■ WHAT TO WORK ON ■
Find "Task: Expand the 图表 chart gallery arrow" below and begin at its line; stop after the line with "Task: Switch to Custom Commandlines tab". Output those lines exactly, without pictures.

■ PROVIDED DATA ■
===============

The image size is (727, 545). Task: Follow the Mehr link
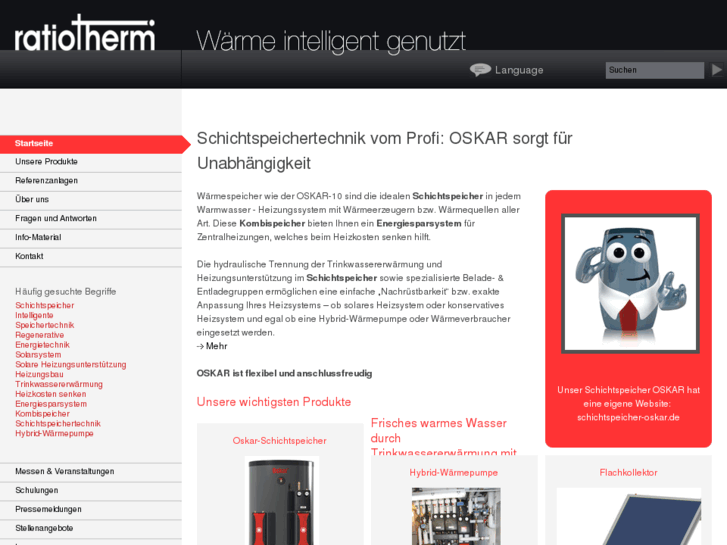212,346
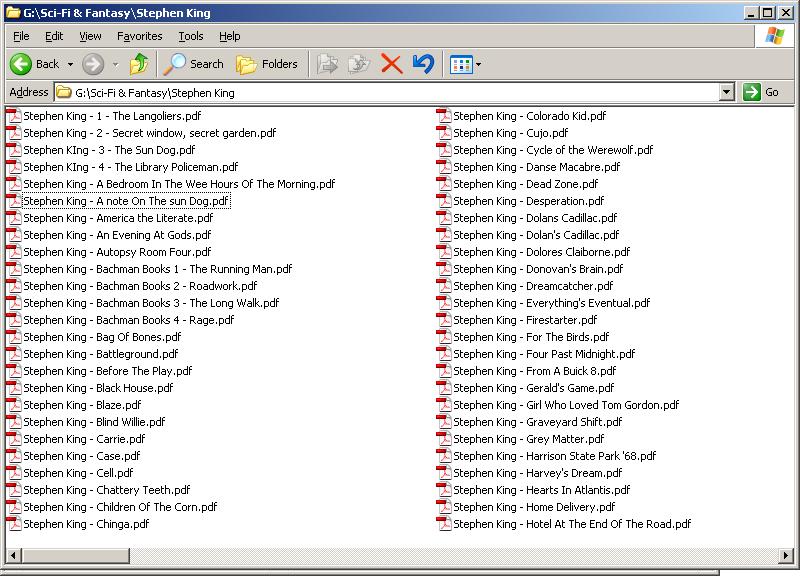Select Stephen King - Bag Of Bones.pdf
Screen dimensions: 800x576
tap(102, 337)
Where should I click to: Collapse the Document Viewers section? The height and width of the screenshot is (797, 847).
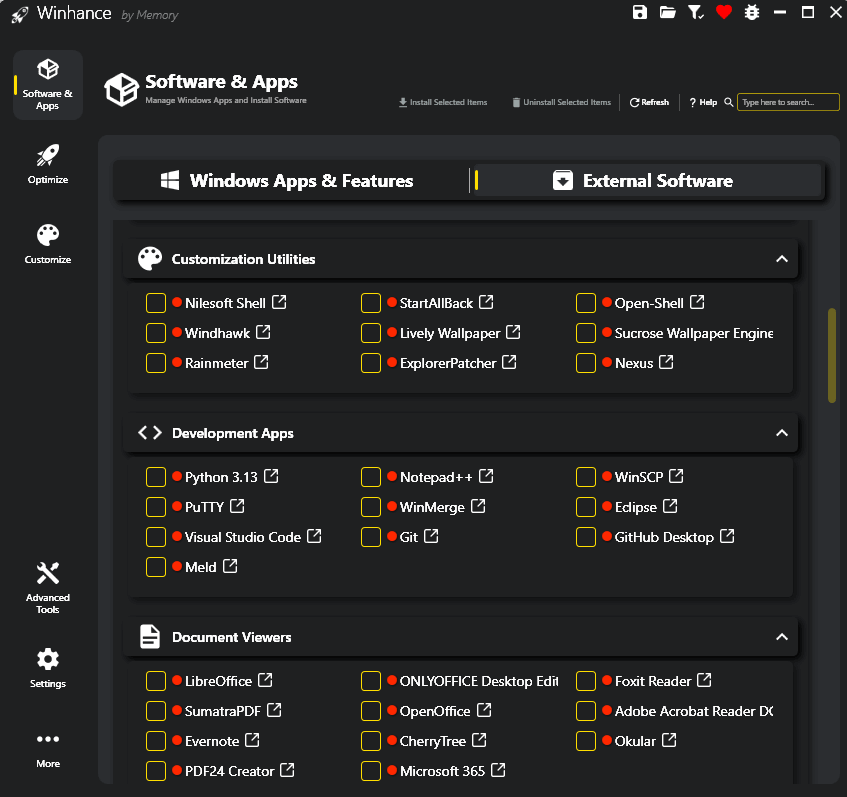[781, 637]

===============

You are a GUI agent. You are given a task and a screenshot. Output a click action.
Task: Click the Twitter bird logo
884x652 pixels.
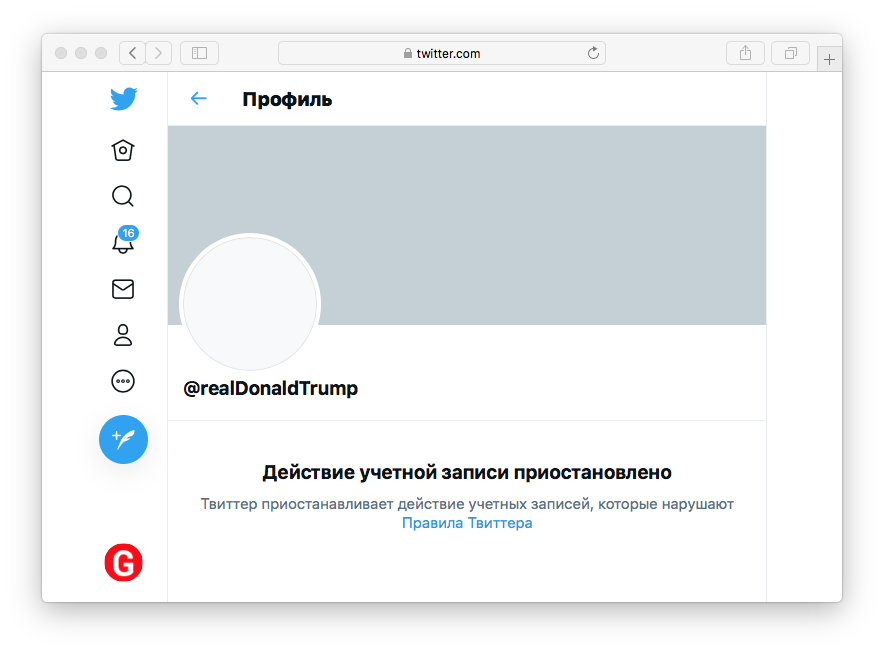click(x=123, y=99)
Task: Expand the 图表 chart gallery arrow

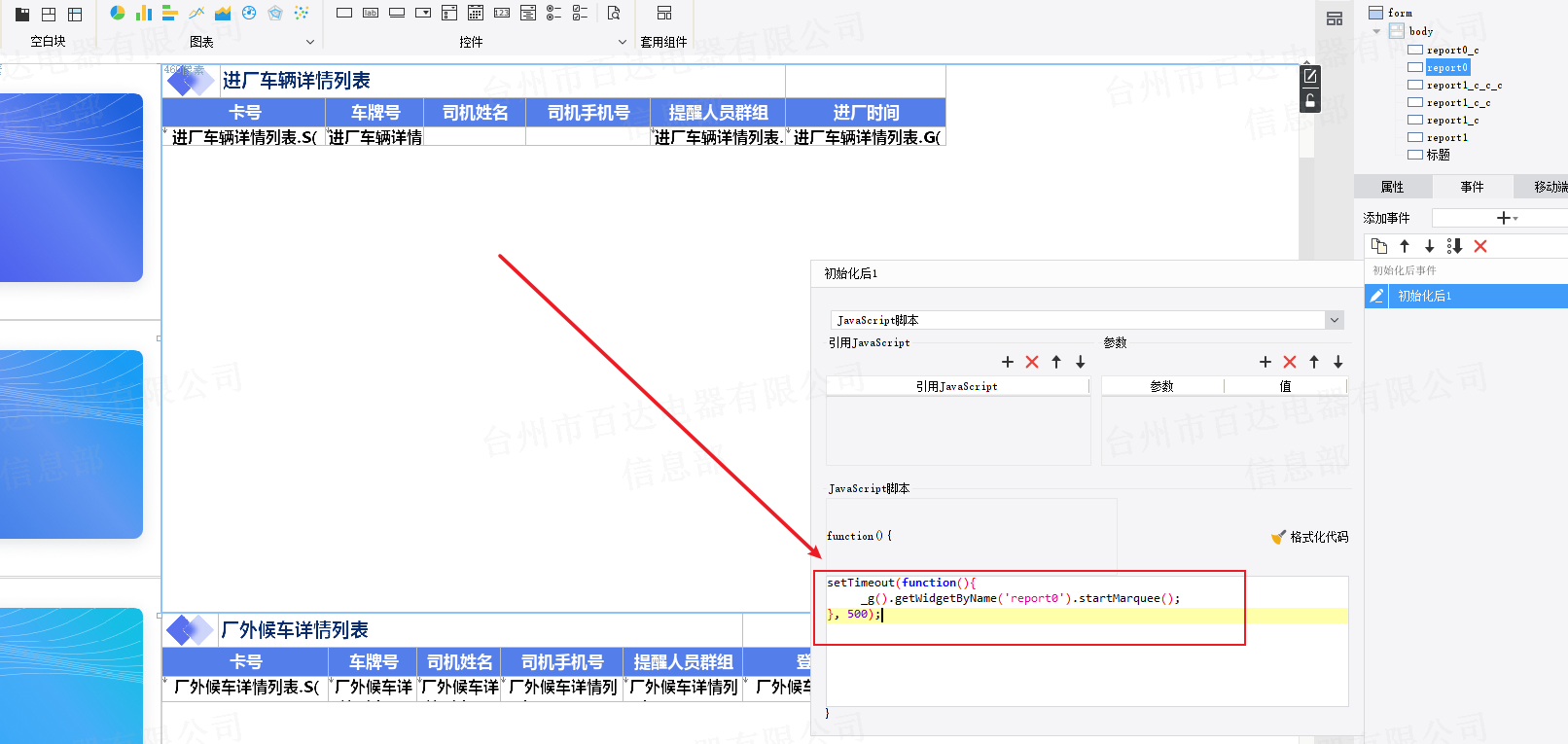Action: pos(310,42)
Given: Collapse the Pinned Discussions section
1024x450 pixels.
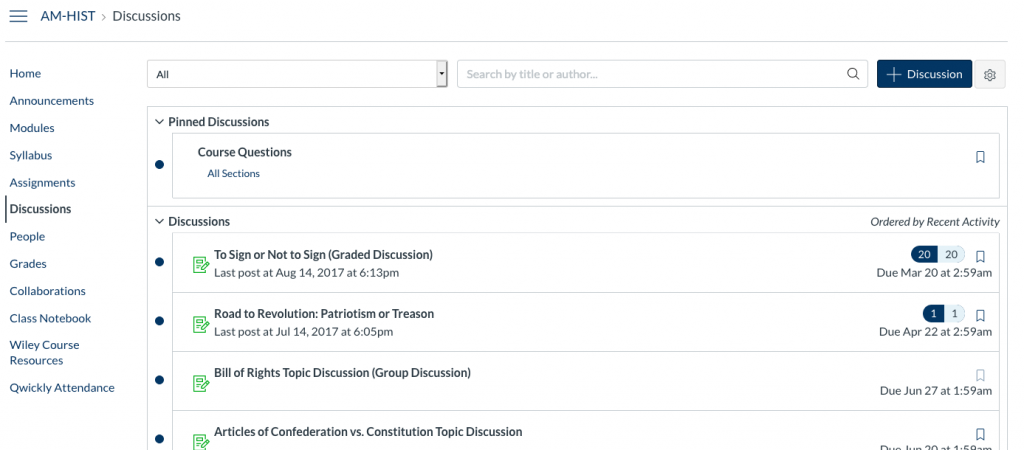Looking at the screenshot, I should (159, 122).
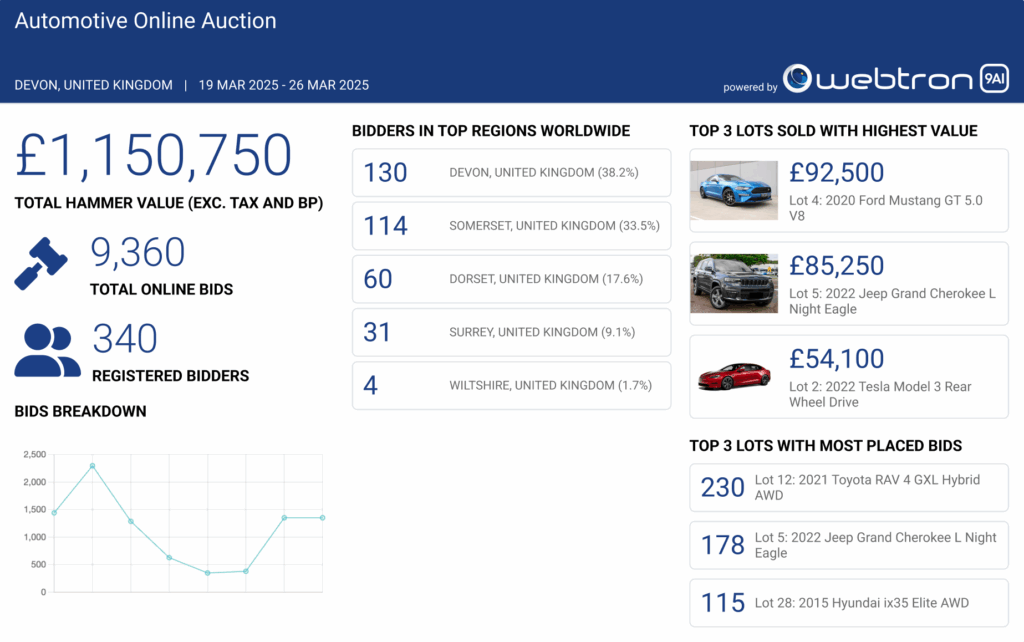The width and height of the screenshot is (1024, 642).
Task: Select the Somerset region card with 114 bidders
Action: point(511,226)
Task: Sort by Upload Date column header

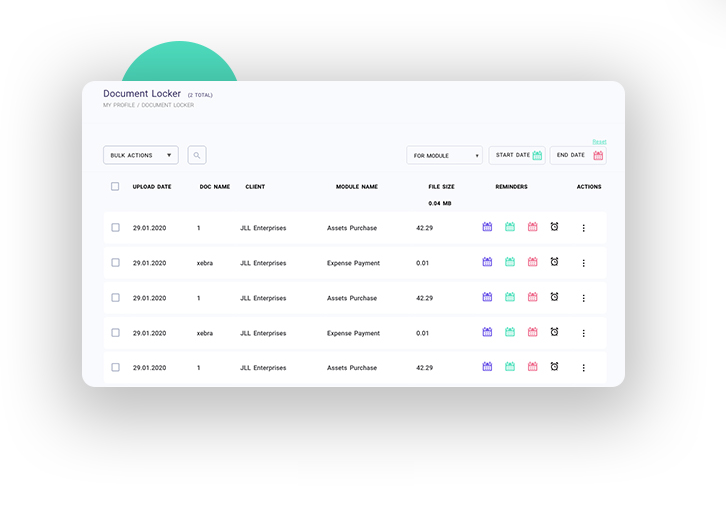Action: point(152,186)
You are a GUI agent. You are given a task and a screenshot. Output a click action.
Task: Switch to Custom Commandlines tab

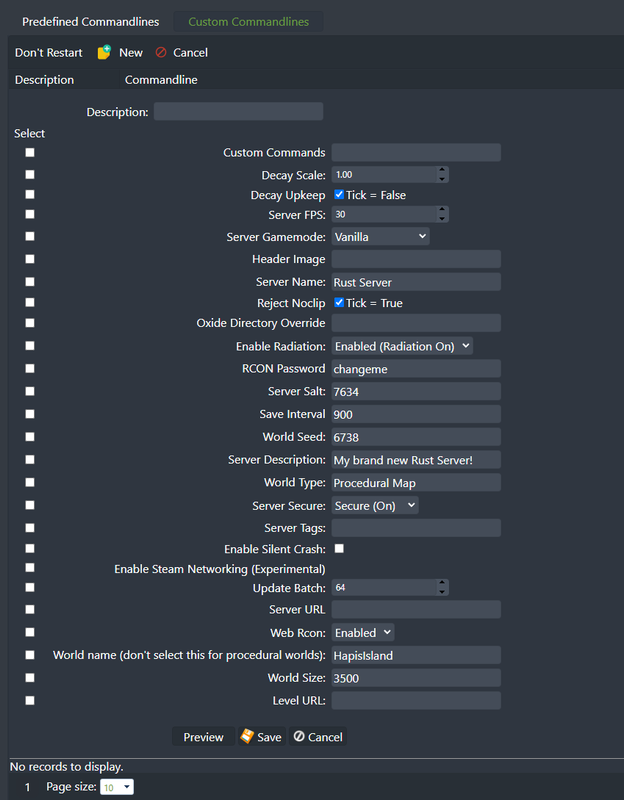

===============

■ REPLY ■
Task: Expand the 图表 chart gallery arrow

Action: pos(310,42)
Given: Collapse the Pinned Discussions section
1024x450 pixels.
Looking at the screenshot, I should (159, 122).
The width and height of the screenshot is (1024, 642).
Task: Select the Somerset region card with 114 bidders
Action: point(511,226)
Task: Sort by Upload Date column header

Action: point(152,186)
You are a GUI agent. You are given a task and a screenshot. Output a click action.
Task: Switch to Custom Commandlines tab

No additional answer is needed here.